+1 on the VR6 swap
Isn't there a two wire (coolant temperature?) sensor on the firewall side of the head between the first and second runners of the intake manifold? If the temp guage works that might not be what it is, unless there is one for the guage and one for the computer to calculate fuel map magic. Just my $.02. Good luck.
It could be a coolant temp sensor as well; however, if disconnected your car would fuel as if the engine is at -40F. I was thinking about this the other day and it could also be for an AC pressure switch _or_ intake air temp sensor. I think I'll actually go and look at mine and see what I see.
BTW, DRG-- If you don't have hydraulic power steering don't worry about it. The reason you want idle to go up under high PS load conditions is to keep the engine from stalling with the AC on during parking lot maneuvers.
hthy, more info to follow as it comes to mind...
Dustin, you are right, there is a sensor on the head betw. the intake runners; and it is listed as the coolant temp sensor. I am also showing a purge solenoid going on that bracket behind the alternator.

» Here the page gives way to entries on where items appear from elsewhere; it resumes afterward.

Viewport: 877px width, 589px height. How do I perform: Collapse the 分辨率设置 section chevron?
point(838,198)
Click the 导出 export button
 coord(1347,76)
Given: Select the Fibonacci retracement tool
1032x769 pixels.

I always thought the coolant temp sensor was down on the block, firewall side near the timing cover(I have coolant-y scale on mine). *edit* 1 wire on the one down low; must be for the gauge. (And I'm thinking: seperate sensors on a 2008?) I am going to try and find the power steering pressure switch on mine...
I found my purge solenoid, it is high up on the intake manifold stay bracket. And, it is a red 2-wire connector!

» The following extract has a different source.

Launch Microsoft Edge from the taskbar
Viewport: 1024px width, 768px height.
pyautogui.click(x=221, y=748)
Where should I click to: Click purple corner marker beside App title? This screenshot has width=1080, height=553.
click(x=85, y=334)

Alternator is towards the bottom and photo is taken looking up. HTHY
FWIW, I couldn't find the steering pressure switch on my car. I don't think it has one. I apologize for any confusion caused by my earlier guesswork.
Last edited by JusteR; 05-08-2013 at 11:38 PM.
That was it!! Thanks for finding it for me! Once I saw your picture it was obvious once I got back under the car. In just enough of an inconspicuous spot that I couldn't see if without knowing what I was looking for.
Of course a little bad always has to come with some good... now that I have plugged that connector in it wants to randomly stall out when idling? Ran perfect before. Check engine light was on before (and before this whole rebuild) and is still on... I will have to scan and see what codes are coming up. Any ideas?
I think the car is trying to run the evaporitive emissions monitors. I know that is vauge, but read up on it. I'm not sure if the manifold pressure sensor is used to estimate purge flow [in this setup], but in a speed-density car it is used in conjunction with throttle position to estimate the airflow and thus, calculate the injector pulsewidth. HTHY. Sorry you are stalling now
Seems to be fine now! Maybe the solenoid was sticking from not being used for a while? Started the next day and it was fine... left it alone for a few more days and it was fine again today. I read they can stick open or closed and cause varying symptoms depending. From what I understand it's an emissions thing... the ecu monitors the fuel line/tank pressure and when it gets to a certain pressure it opens the solenoid and vents it to a charcoal canister instead of the environment.
Still got that check engine light on but so did the previous owner intermittently before any of this happened. Also haven't driven it any considerable distance to give it a chance to reset. My gut tells me it's either the fuel cap not sealing or an o2 sensor. I need to find a good generic scantool program for my laptop/cable. I have the VW program but that's no help on the Chevy lol. Thanks again for all the help!
When I test those, I energize them 25-50 times to make sure they don't stick at all. once will throw a code and two in a row will set a light IIRC.